Entries drawn from a collection

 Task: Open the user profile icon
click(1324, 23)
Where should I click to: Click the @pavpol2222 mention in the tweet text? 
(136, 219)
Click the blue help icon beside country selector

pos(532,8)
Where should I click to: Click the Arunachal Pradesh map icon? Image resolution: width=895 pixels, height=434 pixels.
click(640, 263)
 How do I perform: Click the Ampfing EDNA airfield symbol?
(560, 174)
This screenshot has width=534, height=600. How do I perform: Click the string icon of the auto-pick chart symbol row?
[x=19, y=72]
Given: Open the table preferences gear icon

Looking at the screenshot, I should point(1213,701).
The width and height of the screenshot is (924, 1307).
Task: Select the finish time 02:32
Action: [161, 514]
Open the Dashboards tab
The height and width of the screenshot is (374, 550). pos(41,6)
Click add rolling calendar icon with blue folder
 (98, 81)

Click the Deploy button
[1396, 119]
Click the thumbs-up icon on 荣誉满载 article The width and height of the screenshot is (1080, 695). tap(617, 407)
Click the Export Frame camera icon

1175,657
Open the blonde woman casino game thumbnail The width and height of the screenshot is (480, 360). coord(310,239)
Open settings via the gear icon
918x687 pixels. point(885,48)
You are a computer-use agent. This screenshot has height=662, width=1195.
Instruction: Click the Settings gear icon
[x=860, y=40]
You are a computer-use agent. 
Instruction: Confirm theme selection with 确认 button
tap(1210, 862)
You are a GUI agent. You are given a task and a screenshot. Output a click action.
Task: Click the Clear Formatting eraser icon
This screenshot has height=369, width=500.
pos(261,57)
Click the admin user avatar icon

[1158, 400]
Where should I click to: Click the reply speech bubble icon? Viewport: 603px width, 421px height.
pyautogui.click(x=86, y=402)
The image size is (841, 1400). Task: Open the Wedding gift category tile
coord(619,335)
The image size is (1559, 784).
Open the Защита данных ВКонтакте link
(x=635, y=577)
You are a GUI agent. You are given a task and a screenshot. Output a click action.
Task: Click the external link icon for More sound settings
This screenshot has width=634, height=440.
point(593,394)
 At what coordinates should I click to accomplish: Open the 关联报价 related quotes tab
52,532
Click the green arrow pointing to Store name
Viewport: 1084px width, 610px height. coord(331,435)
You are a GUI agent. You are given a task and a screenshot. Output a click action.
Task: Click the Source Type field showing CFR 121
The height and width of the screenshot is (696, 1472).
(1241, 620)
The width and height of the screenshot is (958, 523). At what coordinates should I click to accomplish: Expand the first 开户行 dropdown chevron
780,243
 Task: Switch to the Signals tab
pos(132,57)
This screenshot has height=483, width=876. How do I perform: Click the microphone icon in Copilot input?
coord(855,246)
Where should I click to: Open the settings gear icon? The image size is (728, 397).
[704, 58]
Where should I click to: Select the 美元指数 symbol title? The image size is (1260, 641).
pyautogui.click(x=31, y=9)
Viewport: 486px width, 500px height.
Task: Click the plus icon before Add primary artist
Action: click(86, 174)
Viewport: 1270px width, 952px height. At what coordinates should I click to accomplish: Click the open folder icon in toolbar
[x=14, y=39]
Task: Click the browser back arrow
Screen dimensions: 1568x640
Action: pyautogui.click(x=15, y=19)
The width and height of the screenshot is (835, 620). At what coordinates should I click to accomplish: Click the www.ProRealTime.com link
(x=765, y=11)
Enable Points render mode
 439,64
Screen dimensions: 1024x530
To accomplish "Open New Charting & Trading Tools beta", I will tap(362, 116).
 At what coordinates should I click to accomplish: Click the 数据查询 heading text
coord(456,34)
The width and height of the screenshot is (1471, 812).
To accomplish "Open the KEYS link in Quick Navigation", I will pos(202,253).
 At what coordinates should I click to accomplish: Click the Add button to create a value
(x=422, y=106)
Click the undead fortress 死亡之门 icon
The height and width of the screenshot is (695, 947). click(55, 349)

▶ [THE PROBLEM]: Render the item lines as a Markdown table with a Row column for the row number and a Line column for the line itself, leaving out blank lines. Begin at the line that contains "Open the Dashboards tab" and stop after the line that contains "Open the blonde".

▶ [OUTPUT OF THE EXERCISE]:
| Row | Line |
|---|---|
| 1 | Open the Dashboards tab |
| 2 | The height and width of the screenshot is (374, 550). pos(41,6) |
| 3 | Click add rolling calendar icon with blue folder |
| 4 |  (98, 81) |
| 5 | Click the Deploy button |
| 6 | [1396, 119] |
| 7 | Click the thumbs-up icon on 荣誉满载 article The width and height of the screenshot is (1080, 695). tap(617, 407) |
| 8 | Click the Export Frame camera icon |
| 9 | 1175,657 |
| 10 | Open the blonde woman casino game thumbnail The width and height of the screenshot is (480, 360). coord(310,239) |